ACTION ITEM
I need the lines below from the one with "Screenshot is 935x2576." down to the one with "MOFLETES (63, 332)" reproduced exactly, both ends included, and nothing else.

EXERCISE INPUTS

=== Begin Enclosure ===

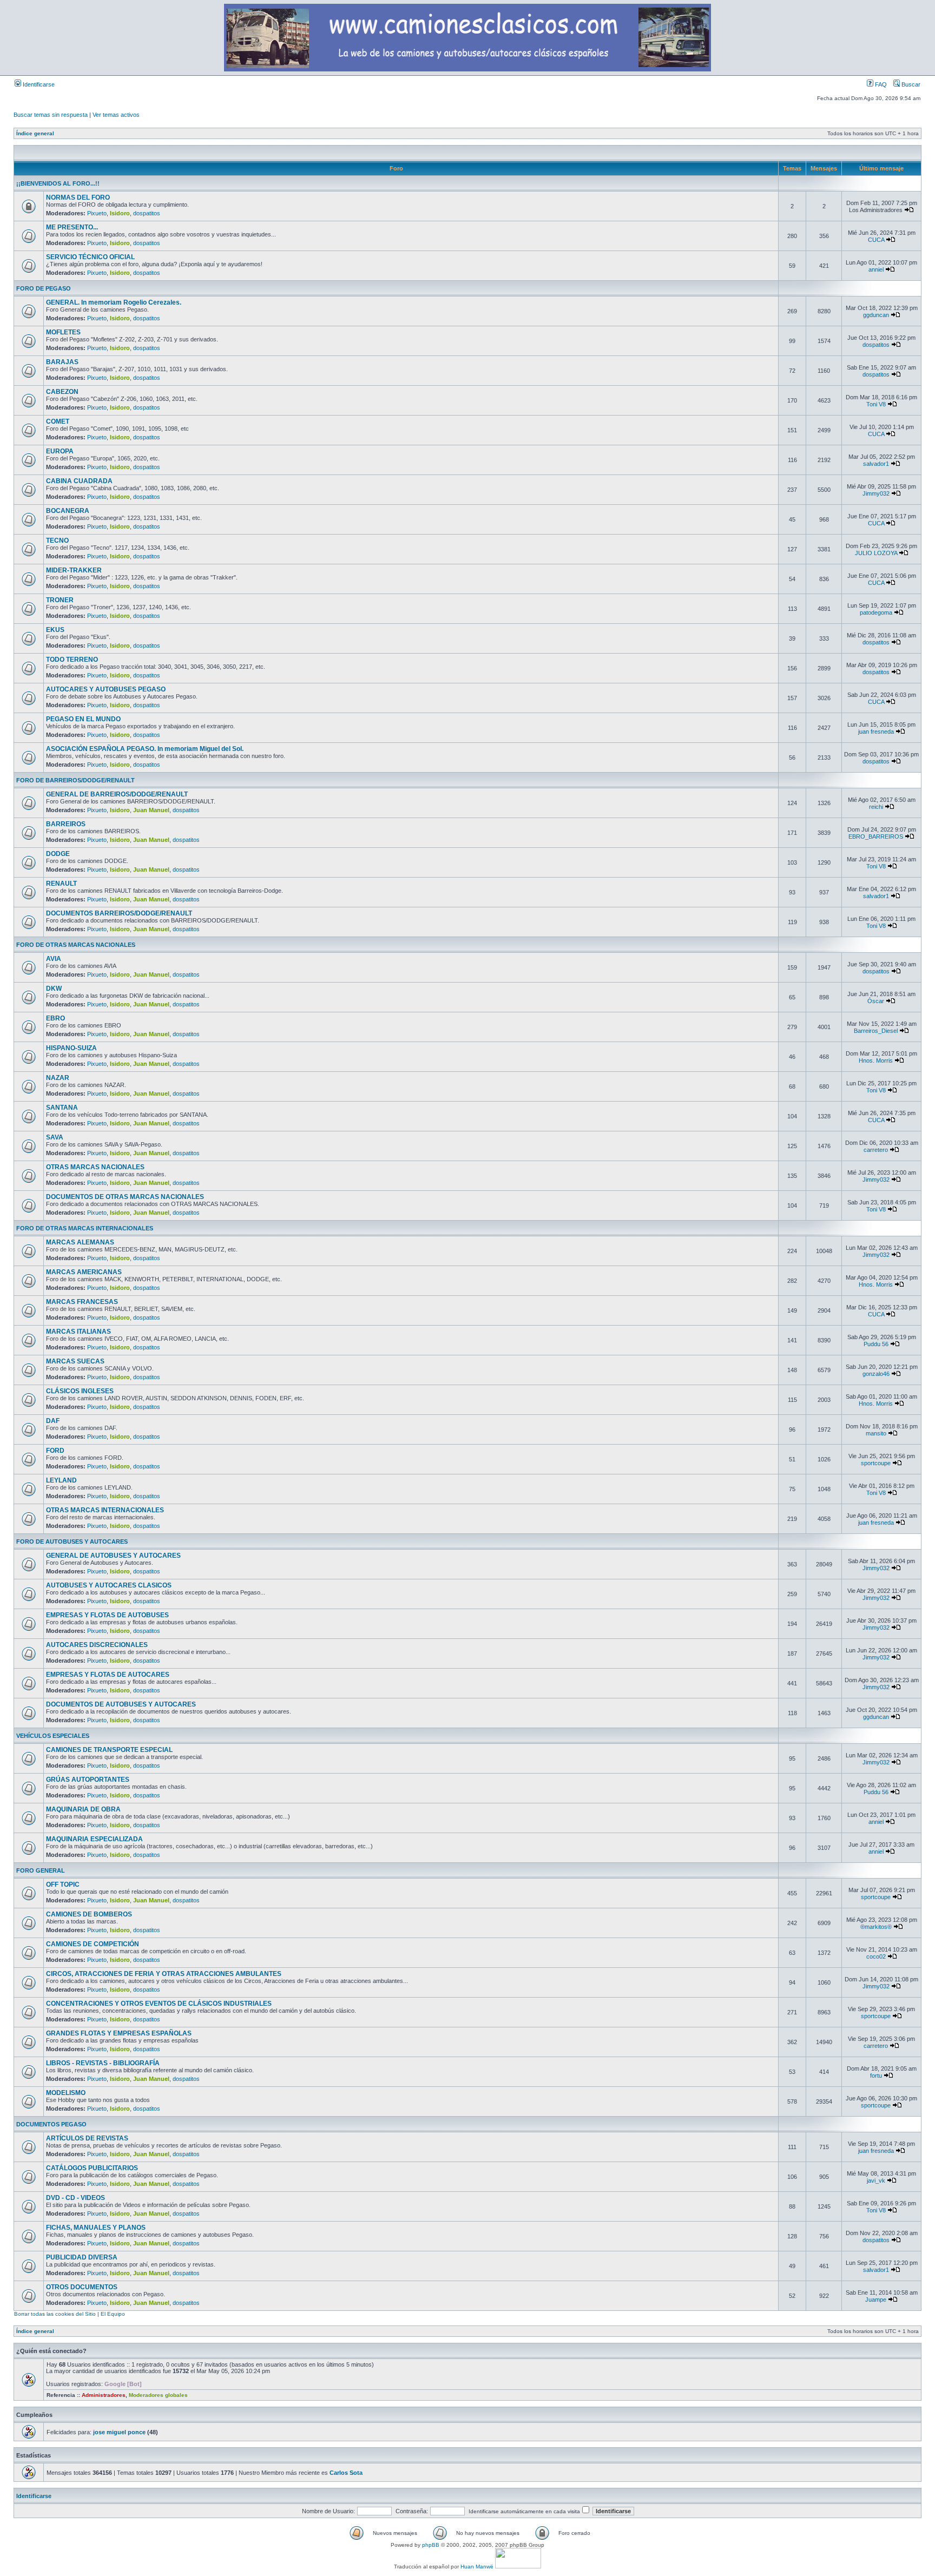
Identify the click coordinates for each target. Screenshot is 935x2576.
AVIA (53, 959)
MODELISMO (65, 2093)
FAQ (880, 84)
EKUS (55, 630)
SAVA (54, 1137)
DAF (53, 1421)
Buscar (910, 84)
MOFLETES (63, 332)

=== End Enclosure ===
=== Begin Enclosure ===

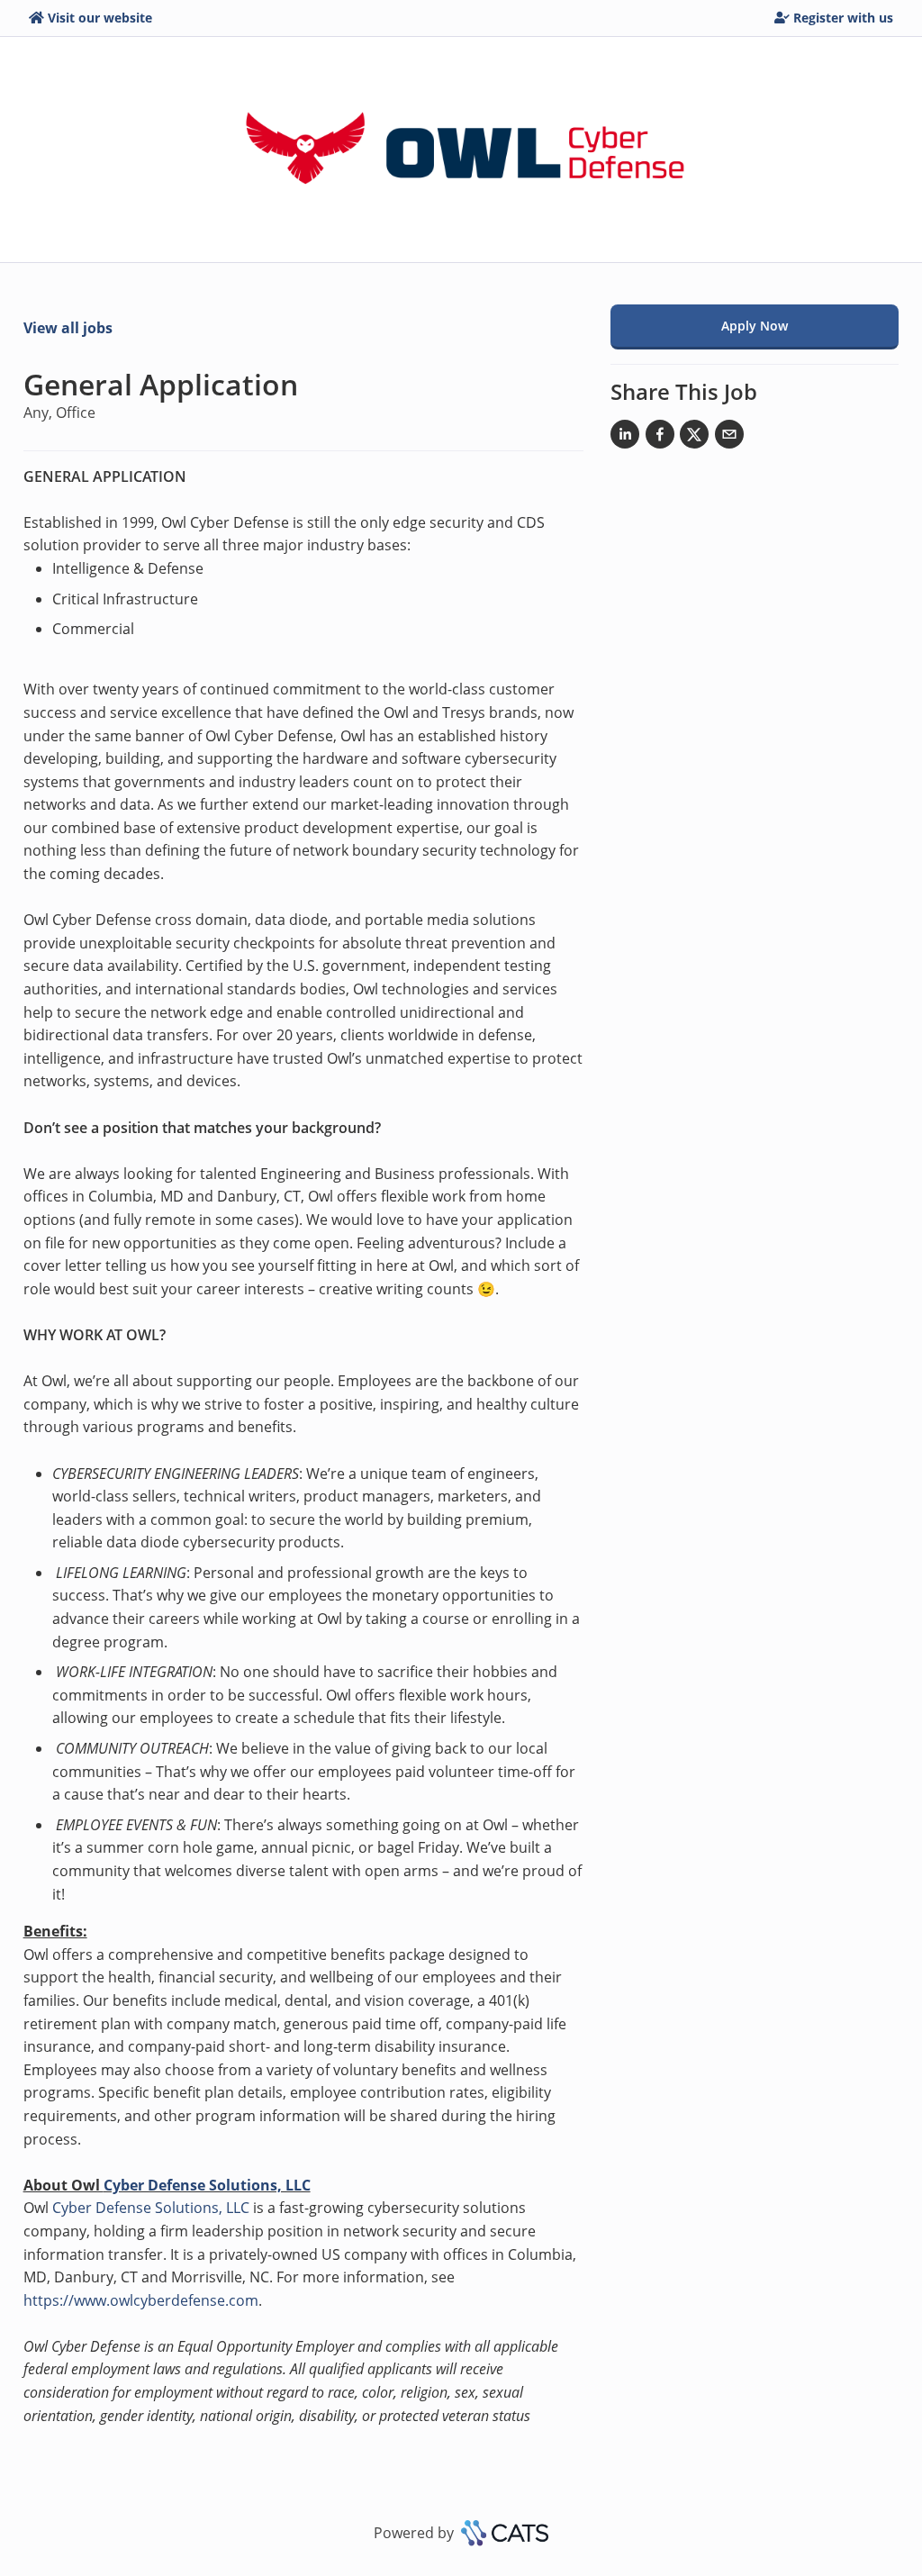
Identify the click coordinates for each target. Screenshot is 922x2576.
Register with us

=== End Enclosure ===

EXERCISE RESULT
Identify the click coordinates for each target. Screenshot is 935x2576.
AVIA (53, 959)
MODELISMO (65, 2093)
FAQ (880, 84)
EKUS (55, 630)
SAVA (54, 1137)
DAF (53, 1421)
Buscar (910, 84)
MOFLETES (63, 332)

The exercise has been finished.